Mais ce statut, auquel j'ai souscrit,  réserve bien des surprises. Voici un tour d'horizon sur ce statut et  ses nombreux pièges .

La création

Pour la création rien de plus simple, il faut se connecter sur:

https://www.cfe.urssaf.fr/autoentrepreneur/CFE_Bienvenue

et suivre la procédure en quelques clics. Ce service est gratuit et très rapide. Mais attention, le résultat de la recherche du mot "Auto- Entrepreneur" sur les moteurs de recherche comme Google affiche des sites payants, ou propose des services souvent inutiles et payants ... Autre possibilité,  se rendre au CFE (Centre de Formalités des Entreprises) installé à l'URSSAF.

 

L'enregistrement

Les auto-entrepreneurs sont dispensés d'immatriculation au RCS (registre du commerce et des sociétés) ou au RM (répertoire des métiers)

Cependant, à compter du 1er avril 2010,  pour les activité libérales ou commerciales, et notamment les artisans, la dispense sera levée, et l'enregistrement deviendra obligatoire, même pour ceux qui sont déjà en activité.

 

L'éligibilité

Pour pouvoir bénéficier du régime d'auto-entrepreneur,  il y a une limitation sur le chiffre d'affaires :

- 80 300 €  pour une activité de vente de marchandises, d'objets, de fournitures, de denrées à emporter ou à consommer sur place ou pour une activité de fourniture de logement,

- 32 100 €  pour les prestations de services relevant de la catégorie des bénéfices industriels et commerciaux (BIC) ou des bénéfices non commerciaux (BNC).

En cas de création en cours d'année, le chiffre d'affaires est au prorata du temps: par exemple une entreprise de service créée en juillet 2009 ne doit pas dépasser 16 050 € correspondant à 6 mois d'activité.

Certaines professions sont réglementées et ne donnent pas droit au statut d'auto-entrepreneur (majorité des entreprises immobilières, location de marchandise ...)

Un employeur, ancien ou actuel, ne peut être auto-entrepreneur.
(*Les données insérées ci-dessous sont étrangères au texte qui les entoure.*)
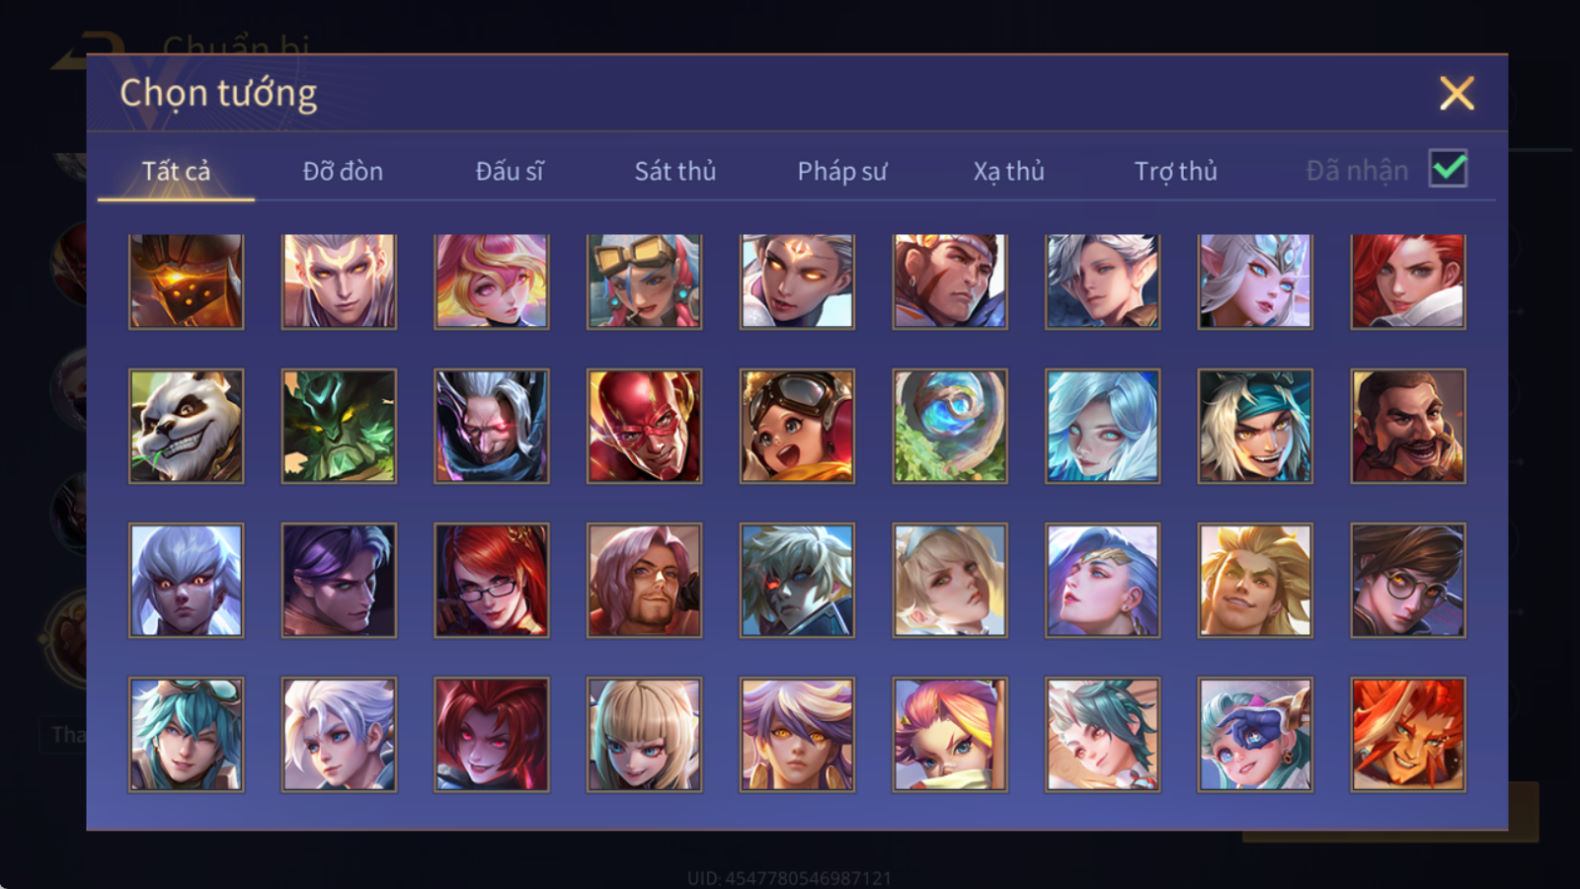Open the Đấu sĩ tab

click(x=509, y=171)
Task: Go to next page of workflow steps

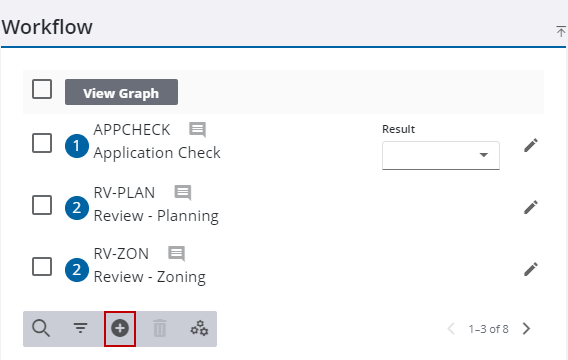Action: [x=526, y=329]
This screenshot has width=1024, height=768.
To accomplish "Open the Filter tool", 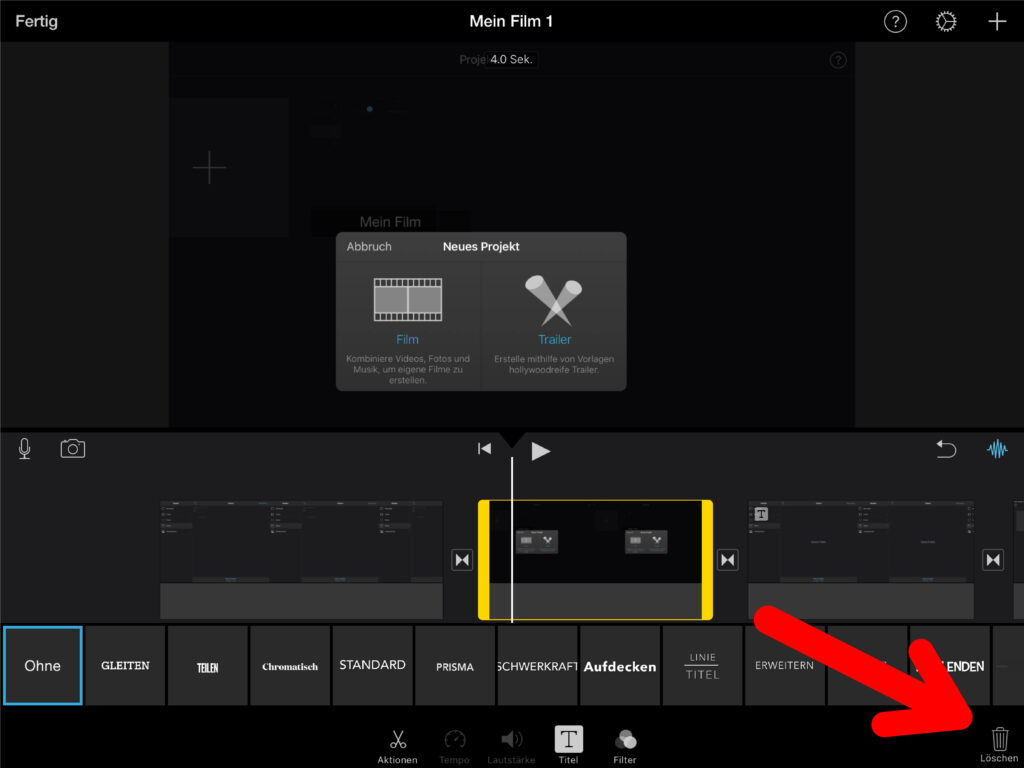I will coord(625,745).
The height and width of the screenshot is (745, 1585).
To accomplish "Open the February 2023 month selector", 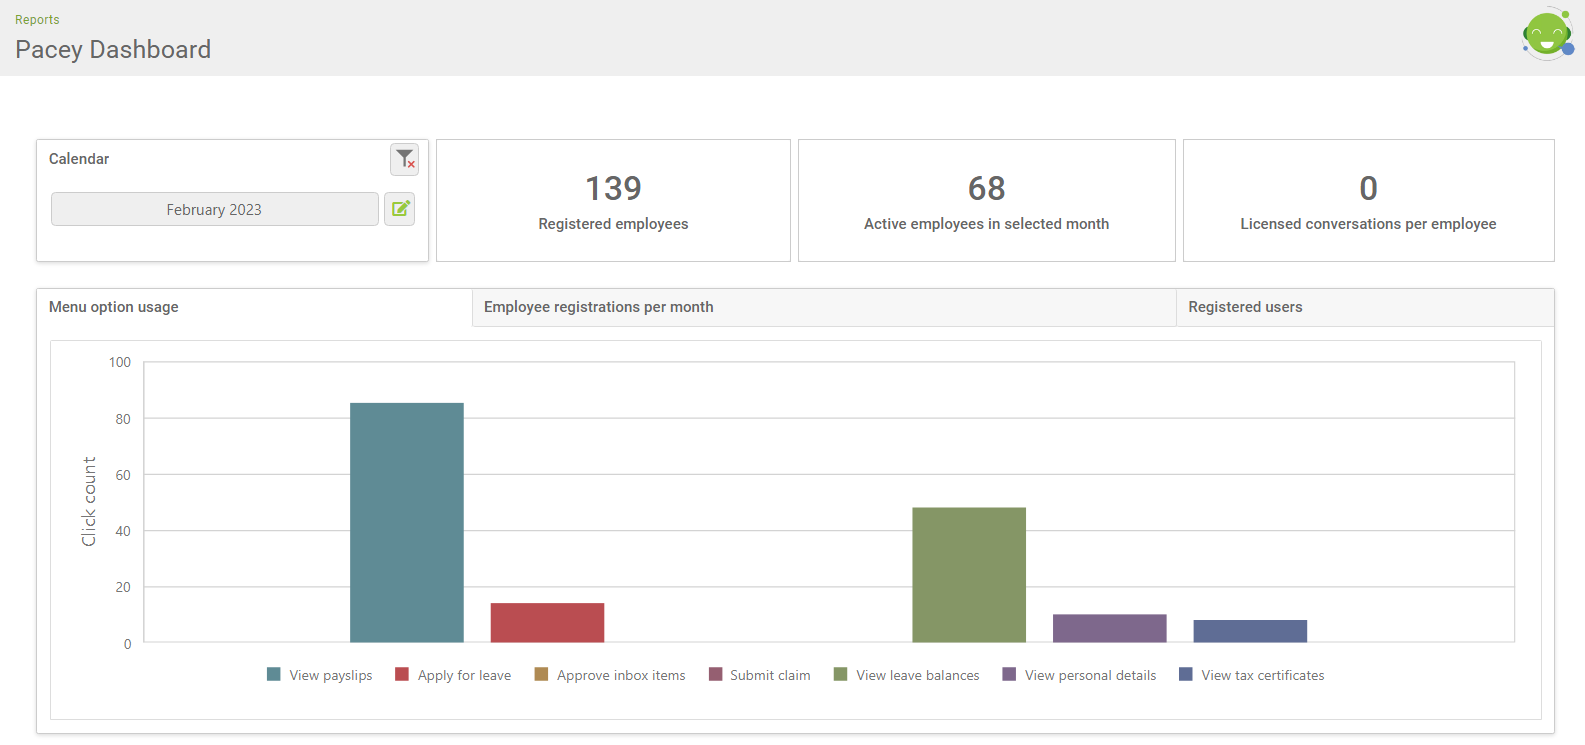I will point(214,210).
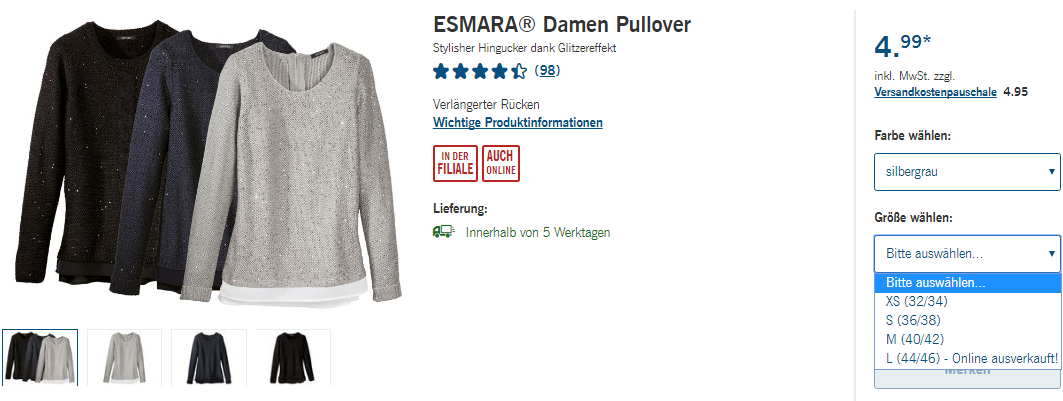1063x401 pixels.
Task: Click the 'In der Filiale' badge icon
Action: pos(456,163)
Cependant on peut cumuler le statut d'auto-entrepreneur et de salarié,  d'auto-entrepreneur et de chercheur d'emploi, grâce aux systèmes de l'ACCRE (Aide aux Chômeurs Créateurs ou Repreneurs d'Entreprise). Les jeunes de moins de 25 ans peuvent également  créer leur auto-entreprise et bénéficier des exonérations de l'ACCRE .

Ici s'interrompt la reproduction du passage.